けんせつる
酸欠の危険場所って、酸素濃度は15%以上まで戻せば換気としては十分なの?
この記事の要点
令和6年度 1級建築施工管理技士 第一次検定 No.50は、酸素欠乏危険作業に従事させるときの事業者の責務に関する問題です。酸素欠乏症等防止規則上、誤っているものを選ぶ問いで、正解は選択肢2。
令和6年度 1級建築施工管理技士 第一次検定 No.50は、酸素欠乏危険作業で事業者が果たすべき責務を問う問題です。「誤っているもの」を選ぶ形式です。
問題文は建設業振興基金が公開している公式PDFで確認できます。
4つの記述のうち、酸素欠乏症等防止規則上で誤っているものを選びます。
| 選択肢 | 正誤 | 解説 |
|---|---|---|
| 1 | ○(正しい) | 酸素濃度の測定を行ったときは、その記録を3年間保存する |
| 2 | ×(誤り) | 換気は酸素濃度を18%以上に保つよう行う。問題文の「15%以上」が誤り |
| 3 | ○(正しい) | 酸素欠乏危険作業主任者は、技能講習修了者のうちから選任する |
| 4 | ○(正しい) | 就かせる労働者に対し、酸素欠乏危険作業に係る特別の教育を行う |
選択肢2の換気で保つべき酸素濃度「15%以上」が誤りで、正しくは18%以上です。
この問題のテーマは、酸欠の危険がある場所で事業者が守るべき決まりなんです。
判断の軸になるのは、記録の保存年数や、人を選任・教育する区分、そして換気で保つ酸素濃度の数字です。
選択肢1は、酸素濃度を測定したときの記録を3年間保存する内容です。
後から作業環境を検証したり、事故が起きたときの経緯を確認したりするために記録を残します。
その保存期間が3年と定められています。正しい記述ですね。
通常の空気の酸素濃度は約21%です。これが18%を下回ると、酸素欠乏とみなされます。
ザックリ言えば、安全側の境界が18%ということです。だから換気は18%以上に保つよう行います。15%まで下がると、めまいや意識低下が現れる危険域なんです。
選択肢3は、酸素欠乏危険作業主任者を技能講習修了者から選任する内容です。
酸欠作業の指揮は専門知識を要するので、所定の技能講習を修了した人に限られます。
例えば、マンホールやピット内の作業では、この主任者が換気や測定の指揮を執ります。正しい記述です。
選択肢4は、就かせる労働者に酸素欠乏危険作業に係る特別の教育を行う内容です。
酸欠は目に見えず、においもありません。危険を知らずに入ると一瞬で倒れることがあります。
だから作業に就く全員へ、危険性や避難の方法を特別教育として伝えます。これも正しい記述です。なんとなく区分がつかめましたか。

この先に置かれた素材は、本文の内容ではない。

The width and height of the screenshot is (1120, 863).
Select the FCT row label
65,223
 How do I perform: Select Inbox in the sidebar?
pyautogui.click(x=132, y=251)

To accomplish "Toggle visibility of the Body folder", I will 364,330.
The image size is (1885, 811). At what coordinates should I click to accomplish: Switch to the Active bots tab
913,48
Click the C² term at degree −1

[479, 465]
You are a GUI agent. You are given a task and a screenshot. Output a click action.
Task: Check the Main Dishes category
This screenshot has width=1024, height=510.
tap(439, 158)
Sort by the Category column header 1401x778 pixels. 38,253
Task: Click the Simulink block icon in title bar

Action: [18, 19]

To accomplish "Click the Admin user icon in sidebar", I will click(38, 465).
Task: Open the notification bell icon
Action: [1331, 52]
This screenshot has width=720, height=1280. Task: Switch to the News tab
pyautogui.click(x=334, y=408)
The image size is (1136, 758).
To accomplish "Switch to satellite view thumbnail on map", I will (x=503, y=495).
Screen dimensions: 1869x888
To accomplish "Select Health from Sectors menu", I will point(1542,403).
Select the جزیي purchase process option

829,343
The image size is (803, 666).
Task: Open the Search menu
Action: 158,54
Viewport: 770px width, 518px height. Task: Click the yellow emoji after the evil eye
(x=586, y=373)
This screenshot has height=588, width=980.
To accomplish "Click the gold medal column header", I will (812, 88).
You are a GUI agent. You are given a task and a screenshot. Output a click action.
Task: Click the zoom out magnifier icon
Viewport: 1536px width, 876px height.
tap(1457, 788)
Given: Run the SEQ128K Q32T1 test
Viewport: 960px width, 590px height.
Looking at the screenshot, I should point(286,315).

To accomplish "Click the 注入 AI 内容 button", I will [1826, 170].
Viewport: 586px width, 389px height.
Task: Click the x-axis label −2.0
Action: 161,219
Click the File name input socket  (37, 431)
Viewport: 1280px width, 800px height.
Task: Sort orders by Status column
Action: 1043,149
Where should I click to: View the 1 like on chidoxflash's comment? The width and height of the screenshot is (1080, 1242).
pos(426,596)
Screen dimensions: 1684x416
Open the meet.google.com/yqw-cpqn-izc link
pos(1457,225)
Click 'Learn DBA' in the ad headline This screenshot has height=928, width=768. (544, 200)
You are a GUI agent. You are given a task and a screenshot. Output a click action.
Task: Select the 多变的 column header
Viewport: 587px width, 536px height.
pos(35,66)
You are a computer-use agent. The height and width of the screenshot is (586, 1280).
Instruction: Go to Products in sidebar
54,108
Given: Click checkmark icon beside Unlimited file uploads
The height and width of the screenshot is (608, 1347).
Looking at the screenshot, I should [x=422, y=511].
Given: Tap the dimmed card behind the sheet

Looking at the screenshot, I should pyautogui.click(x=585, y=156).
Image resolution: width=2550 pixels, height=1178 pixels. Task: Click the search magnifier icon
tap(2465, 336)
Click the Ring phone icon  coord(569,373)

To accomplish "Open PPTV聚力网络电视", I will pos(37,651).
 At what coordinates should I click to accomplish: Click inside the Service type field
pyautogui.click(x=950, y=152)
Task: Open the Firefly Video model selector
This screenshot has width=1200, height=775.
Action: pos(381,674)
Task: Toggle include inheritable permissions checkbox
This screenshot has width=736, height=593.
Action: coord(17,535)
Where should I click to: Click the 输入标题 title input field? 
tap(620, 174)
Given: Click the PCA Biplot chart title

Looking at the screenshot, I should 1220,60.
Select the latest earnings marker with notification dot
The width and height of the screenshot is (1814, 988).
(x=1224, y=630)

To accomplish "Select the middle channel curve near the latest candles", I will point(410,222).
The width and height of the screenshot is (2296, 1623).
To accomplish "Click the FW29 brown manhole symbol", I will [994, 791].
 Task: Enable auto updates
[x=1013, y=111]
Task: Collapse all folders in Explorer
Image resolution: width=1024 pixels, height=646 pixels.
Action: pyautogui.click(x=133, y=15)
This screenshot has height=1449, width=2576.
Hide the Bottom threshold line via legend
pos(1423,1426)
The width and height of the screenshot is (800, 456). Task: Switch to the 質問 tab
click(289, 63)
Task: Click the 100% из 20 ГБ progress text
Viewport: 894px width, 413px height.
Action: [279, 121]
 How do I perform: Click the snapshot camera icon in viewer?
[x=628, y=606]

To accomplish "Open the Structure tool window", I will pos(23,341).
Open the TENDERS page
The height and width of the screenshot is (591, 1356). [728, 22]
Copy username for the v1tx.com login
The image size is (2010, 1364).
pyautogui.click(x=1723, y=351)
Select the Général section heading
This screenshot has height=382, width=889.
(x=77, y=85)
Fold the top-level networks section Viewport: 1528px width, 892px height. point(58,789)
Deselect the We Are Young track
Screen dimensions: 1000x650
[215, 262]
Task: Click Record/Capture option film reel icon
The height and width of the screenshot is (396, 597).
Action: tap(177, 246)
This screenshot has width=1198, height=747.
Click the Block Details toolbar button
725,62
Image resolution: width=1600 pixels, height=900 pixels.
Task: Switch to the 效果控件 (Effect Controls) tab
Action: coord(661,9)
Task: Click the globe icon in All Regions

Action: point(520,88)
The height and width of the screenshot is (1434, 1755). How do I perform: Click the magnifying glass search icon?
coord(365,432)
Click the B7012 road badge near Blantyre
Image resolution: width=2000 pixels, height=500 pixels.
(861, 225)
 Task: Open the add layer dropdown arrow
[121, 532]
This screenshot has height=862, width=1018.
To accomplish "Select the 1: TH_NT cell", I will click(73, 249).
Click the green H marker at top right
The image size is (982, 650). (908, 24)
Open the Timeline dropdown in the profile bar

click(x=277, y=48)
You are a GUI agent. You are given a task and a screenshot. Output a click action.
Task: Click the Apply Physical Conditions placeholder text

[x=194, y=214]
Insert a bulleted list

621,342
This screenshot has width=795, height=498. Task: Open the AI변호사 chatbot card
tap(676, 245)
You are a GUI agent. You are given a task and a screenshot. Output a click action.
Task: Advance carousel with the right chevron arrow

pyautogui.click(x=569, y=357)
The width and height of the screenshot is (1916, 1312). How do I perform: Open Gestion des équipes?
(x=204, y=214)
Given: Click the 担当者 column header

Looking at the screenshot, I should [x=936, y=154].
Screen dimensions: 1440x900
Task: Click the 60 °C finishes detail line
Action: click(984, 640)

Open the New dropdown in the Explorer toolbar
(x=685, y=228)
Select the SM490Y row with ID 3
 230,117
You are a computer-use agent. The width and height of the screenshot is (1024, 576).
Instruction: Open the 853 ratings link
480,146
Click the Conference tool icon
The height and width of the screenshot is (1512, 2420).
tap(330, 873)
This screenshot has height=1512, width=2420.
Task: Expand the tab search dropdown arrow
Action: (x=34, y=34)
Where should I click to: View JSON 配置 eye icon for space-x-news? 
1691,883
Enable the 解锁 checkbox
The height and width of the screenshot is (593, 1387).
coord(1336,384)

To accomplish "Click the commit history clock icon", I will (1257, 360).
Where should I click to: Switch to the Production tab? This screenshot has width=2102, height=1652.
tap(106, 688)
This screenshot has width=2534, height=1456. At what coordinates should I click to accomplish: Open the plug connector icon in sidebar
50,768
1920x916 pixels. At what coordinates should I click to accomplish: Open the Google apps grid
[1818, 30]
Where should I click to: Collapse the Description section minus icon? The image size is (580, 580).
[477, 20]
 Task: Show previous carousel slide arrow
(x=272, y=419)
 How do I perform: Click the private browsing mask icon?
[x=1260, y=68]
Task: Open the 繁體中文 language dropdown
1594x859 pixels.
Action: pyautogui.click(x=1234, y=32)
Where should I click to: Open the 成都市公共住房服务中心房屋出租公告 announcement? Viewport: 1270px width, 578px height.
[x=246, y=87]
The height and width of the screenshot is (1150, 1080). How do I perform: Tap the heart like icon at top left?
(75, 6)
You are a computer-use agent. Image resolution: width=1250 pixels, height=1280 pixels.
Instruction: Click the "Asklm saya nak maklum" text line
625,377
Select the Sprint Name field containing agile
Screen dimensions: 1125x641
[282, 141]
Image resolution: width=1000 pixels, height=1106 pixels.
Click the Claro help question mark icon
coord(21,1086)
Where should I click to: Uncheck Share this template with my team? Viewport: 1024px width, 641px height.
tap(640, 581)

酸欠の数字 → 換気で保つ酸素濃度は「18%以上」 → 測定記録の保存は「3年」 → 主任者は技能講習・労働者は特別教育
空気は21%、酸欠の境界は18%、と押さえておきましょう。15%が出たら誤りです。
酸素欠乏危険場所では、原則として空気中の酸素濃度を何%以上に保つよう換気するか。
18%以上です。「15%以上」は誤りです。通常の空気は約21%で、18%を下回ると酸素欠乏とみなされます。
出典
※ この記事の確認日:2026年6月
正解:選択肢2
酸素欠乏危険場所では、原則として空気中の酸素濃度を18%以上に保つよう換気しなければなりません。問題文の「15%以上」は誤りなんです。15%という数字はかなり危険な状態で、ここを基準にすると意識障害が起きかねません。「とりあえず空気が動いていればいい」という感覚が一番危ないわけです。